I was lucky and bought a Strangedog cover and a Decalgirl skin (Burlwood) for my Kindle-to-be. (Due to enabling from Kindleboards and knowing that my Kindle would not arrive for weeks. ) Mid February I started thinking about a cover for my K2-to-be and homes for my K1 cover and skin.

K2 arrived at my office February 26 while I was away on a business trip. I stopped by my office to pick up my Kindle February 28 at 8:30 pm Saturday evening on my way home between trips. I opened it at the office to verify that it was OK and that Whispernet worked (3G). Turned it off, packed it up, and drove an hour to get home. The 34 books I purchased while waiting for my Kindle were downloaded via Whispernet (1X) from 11:35 PM to 12:10 AM. I stopped playing with my new Kindle put the Kindle to sleep at 12:36 AM on March 1.

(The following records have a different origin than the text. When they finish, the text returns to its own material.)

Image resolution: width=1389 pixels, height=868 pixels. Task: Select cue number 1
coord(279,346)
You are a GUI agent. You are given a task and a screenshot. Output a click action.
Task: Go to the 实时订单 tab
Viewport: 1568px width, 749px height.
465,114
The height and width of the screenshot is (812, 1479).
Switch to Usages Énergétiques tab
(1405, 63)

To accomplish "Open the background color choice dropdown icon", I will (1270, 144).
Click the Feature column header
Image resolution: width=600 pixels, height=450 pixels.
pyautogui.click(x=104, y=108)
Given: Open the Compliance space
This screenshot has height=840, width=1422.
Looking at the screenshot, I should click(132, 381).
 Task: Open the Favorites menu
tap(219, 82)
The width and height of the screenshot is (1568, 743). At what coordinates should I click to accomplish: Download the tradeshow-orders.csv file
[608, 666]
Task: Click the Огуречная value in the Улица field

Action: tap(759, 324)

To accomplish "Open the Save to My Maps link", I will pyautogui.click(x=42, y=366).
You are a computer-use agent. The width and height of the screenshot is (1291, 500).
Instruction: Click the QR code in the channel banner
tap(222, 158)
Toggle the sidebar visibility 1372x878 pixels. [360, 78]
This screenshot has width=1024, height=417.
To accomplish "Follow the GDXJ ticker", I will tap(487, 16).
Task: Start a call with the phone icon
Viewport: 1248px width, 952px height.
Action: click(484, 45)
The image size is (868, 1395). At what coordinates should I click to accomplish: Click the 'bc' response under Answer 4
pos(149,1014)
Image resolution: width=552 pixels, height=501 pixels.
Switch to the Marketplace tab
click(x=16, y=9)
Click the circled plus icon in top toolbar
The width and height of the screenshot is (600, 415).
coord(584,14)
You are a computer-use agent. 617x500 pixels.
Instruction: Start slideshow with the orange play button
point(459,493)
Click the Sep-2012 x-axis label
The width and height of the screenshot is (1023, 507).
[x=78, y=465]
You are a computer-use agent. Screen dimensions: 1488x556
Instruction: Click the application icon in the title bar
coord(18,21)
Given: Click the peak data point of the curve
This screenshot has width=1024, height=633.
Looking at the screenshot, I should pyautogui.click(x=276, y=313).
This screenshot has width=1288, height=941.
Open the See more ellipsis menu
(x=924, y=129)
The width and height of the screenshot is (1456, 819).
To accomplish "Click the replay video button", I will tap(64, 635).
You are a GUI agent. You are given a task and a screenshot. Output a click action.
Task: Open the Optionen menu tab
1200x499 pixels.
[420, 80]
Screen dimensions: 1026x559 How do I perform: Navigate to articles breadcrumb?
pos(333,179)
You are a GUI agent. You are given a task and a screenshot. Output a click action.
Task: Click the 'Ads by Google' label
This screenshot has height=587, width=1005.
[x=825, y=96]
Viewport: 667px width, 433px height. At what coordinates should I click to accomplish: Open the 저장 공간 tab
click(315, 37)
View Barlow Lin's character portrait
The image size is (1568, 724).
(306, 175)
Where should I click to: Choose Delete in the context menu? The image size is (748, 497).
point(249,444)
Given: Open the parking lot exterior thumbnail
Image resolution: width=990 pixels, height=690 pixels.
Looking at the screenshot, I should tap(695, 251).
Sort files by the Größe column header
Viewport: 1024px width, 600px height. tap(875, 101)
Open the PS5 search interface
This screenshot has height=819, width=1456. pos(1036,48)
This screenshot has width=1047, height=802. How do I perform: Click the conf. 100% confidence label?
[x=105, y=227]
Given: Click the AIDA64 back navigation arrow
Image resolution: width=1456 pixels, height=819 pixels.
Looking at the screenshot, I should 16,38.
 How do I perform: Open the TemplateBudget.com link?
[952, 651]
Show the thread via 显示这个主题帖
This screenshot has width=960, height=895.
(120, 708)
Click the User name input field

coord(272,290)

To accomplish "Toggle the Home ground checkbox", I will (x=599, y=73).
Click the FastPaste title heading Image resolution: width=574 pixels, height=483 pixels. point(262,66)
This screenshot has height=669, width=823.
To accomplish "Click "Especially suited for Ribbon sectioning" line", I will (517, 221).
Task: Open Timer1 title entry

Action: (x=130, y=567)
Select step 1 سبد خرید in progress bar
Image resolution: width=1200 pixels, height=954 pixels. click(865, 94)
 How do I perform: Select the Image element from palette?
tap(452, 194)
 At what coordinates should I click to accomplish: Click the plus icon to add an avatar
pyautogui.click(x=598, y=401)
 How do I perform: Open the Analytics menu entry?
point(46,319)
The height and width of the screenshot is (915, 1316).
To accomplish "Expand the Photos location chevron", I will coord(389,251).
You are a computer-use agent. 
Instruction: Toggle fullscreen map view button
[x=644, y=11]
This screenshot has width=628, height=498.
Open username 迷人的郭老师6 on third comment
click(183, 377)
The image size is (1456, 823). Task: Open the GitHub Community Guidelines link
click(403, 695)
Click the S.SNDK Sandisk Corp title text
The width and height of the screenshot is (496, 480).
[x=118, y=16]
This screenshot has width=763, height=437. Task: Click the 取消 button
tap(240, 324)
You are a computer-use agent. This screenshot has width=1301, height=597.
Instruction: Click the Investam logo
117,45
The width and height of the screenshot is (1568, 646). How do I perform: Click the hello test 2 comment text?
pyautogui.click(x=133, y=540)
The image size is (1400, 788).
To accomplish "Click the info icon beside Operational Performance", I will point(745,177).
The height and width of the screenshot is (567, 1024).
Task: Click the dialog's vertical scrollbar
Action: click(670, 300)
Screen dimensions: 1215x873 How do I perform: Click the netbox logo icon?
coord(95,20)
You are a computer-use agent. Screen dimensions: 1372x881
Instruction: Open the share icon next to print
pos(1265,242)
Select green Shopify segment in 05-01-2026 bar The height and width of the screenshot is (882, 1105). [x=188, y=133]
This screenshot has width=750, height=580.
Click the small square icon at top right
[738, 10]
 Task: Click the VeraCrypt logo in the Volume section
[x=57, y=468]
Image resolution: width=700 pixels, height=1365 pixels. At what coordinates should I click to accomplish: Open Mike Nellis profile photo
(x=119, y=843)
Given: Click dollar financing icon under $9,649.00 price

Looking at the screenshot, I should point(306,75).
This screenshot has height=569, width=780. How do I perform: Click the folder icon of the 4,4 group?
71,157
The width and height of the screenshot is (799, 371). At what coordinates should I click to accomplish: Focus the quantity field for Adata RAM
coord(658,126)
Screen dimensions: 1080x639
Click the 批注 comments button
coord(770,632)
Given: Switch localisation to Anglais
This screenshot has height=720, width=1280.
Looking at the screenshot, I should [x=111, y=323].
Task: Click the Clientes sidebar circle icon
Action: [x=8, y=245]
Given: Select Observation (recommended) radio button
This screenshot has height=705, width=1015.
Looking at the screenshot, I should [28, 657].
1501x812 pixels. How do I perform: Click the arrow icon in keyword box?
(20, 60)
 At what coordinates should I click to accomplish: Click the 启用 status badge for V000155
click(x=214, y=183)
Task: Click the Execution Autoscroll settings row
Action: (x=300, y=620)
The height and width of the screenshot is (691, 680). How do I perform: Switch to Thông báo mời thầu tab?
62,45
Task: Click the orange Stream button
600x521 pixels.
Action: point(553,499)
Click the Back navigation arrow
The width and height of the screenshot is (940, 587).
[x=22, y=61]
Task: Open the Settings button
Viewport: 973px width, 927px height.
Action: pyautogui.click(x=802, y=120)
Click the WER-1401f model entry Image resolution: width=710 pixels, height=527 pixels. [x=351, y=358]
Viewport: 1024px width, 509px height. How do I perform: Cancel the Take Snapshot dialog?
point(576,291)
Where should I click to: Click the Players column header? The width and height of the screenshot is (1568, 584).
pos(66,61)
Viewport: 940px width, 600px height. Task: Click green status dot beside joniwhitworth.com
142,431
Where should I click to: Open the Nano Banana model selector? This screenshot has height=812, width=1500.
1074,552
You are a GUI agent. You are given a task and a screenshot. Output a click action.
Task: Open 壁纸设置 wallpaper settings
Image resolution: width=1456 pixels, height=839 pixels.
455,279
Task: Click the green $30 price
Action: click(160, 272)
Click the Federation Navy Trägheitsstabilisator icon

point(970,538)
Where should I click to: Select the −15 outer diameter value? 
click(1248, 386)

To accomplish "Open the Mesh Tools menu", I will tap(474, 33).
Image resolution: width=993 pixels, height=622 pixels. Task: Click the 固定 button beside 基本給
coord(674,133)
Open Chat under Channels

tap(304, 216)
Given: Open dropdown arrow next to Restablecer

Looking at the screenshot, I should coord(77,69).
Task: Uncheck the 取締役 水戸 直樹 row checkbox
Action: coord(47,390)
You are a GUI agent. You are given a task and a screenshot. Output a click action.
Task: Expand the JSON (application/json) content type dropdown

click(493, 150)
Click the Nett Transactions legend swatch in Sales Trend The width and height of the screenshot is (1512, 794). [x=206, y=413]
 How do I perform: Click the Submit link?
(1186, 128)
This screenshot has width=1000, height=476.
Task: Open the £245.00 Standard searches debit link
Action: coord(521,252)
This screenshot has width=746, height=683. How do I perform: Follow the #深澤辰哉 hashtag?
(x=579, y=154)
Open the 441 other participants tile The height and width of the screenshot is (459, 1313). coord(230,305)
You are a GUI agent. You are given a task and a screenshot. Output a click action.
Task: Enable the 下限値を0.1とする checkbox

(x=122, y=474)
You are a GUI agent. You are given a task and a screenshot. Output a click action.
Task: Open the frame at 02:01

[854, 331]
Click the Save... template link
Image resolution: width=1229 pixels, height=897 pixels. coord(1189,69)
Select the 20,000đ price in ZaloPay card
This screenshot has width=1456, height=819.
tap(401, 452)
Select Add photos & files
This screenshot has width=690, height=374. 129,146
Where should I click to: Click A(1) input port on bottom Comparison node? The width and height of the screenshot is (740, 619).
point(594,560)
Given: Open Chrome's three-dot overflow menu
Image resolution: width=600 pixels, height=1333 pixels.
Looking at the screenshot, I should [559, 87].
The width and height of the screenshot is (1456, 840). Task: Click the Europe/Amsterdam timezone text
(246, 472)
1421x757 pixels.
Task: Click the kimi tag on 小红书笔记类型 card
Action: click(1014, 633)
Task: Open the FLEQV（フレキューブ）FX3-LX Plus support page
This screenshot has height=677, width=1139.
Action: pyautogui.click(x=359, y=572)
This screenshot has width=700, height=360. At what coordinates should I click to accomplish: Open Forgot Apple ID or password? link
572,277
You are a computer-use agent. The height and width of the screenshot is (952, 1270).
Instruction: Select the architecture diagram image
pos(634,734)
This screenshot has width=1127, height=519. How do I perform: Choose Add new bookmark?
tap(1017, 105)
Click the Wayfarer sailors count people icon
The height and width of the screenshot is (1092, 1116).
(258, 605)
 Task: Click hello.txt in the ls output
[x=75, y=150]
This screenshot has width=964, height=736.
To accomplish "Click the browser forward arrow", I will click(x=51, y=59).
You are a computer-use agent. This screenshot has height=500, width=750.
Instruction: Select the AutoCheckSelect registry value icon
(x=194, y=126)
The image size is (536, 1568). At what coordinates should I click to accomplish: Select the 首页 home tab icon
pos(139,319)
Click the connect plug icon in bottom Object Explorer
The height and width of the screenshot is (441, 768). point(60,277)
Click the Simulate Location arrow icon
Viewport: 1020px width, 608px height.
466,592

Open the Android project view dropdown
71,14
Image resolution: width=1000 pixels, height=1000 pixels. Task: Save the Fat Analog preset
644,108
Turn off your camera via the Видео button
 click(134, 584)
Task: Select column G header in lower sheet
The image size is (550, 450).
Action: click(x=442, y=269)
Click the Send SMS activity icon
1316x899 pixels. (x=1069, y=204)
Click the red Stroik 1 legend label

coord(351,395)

I spent much of Sunday making the "temporary" Kindle cover that I still use today. (Cover made from $5 clearance journal from Michaels, some fabric and elastic from JoAnns, and some plastic from DHs model railroad supplies.)

I flew with my K2 on Monday, March 2.

If it had not been for the information I learned from Kindleboards, I would not have had a cover to protect my K2 on its first flight.

I agree that "this has most definitely been the place to be."


----------



## davem2bits (Feb 2, 2009)

I miss BJ and the cowboy, et al.  Nobody better at threadjacking than those two.


----------



## Susan in VA (Apr 3, 2009)

The Hooded Claw said:


> I'm a jonny-come-lately, but I'm glad this board and its members are here!


I'll second that.


----------



## Jeff (Oct 28, 2008)

When you joined hardly matters. Many of my favorite members are indeed those who came early but I truly enjoy the posts of several more recent members. I even worry about some of them when they don't post for a few days.  

As for BJ, I still argue with him on some other forums but the Kindle Kowboy seems to have ridden off into the sunset.


----------



## BTackitt (Dec 15, 2008)

*Sniff* I miss Sailor and all of her many poses.


----------



## Susan in VA (Apr 3, 2009)

Jeff said:


> When you joined hardly matters. Many of my favorite members are indeed those who came early but I truly enjoy the posts of several more recent members. I even worry about some of them when they don't post for a few days.


 

But I recall that _someone_ went missing for much more than a few days... and we're glad you came back!


----------



## Susan in VA (Apr 3, 2009)

BTackitt said:


> *Sniff* I miss Sailor and all of her many poses.


Yes, it was fun to see what she'd come up with next! I hope she's doing well.


----------



## geoffthomas (Feb 27, 2009)

Yeah.
It can be difficult when a friend goes away from the forum for a while.

I am now overjoyed that Jeff is back in full swing.
And long for the day when Sailor and Robin.Goodfellow might come back.

I had indeed heard that BJ will probably not do so along with Vampie.

Oh, well.....they say that change is good and we gotta move on.

Just sayin.......


----------



## intinst (Dec 23, 2008)

/\ /\
Not that I  feel capable of entertaining to the extent of BJ and Vampire, but it was an attempt to partially fill that void that resulted in my posting at a much higher rate.


----------



## geoffthomas (Feb 27, 2009)

Well I for one would rather your kind and thoughtful posts than most of theirs (won't try to categorize them).
BJ was very talented and provided a lot of art and screensavers, but............


Just sayin..... (Love ya, Intinst)


----------



## intinst (Dec 23, 2008)




----------



## Susan in VA (Apr 3, 2009)

intinst said:


> /\ /\
> Not that I feel capable of entertaining to the extent of BJ and Vampire, but it was an attempt to partially fill that void that resulted in my posting at a much higher rate.


I'm sure I speak for many here when I say,

WORKS FOR ME!! Thank you, intinst, for all your fun posts and all your thoughtful ones too.


----------



## Annalog (Dec 28, 2008)

Susan in VA said:


> I'm sure I speak for many here when I say,
> 
> WORKS FOR ME!! Thank you, intinst, for all your fun posts and all your thoughtful ones too.


I agree! And think what it has done for your post count! (Currently 10606)


----------



## intinst (Dec 23, 2008)

Once again,


----------



## Anju  (Nov 8, 2008)

Careful you're gonna beat Betsy and Leslie - combined


----------



## loonlover (Jul 4, 2009)

Anju No. 469 said:


> Careful you're gonna beat Betsy and Leslie - combined


No, I won't let him. I want to use the computer sometime.


----------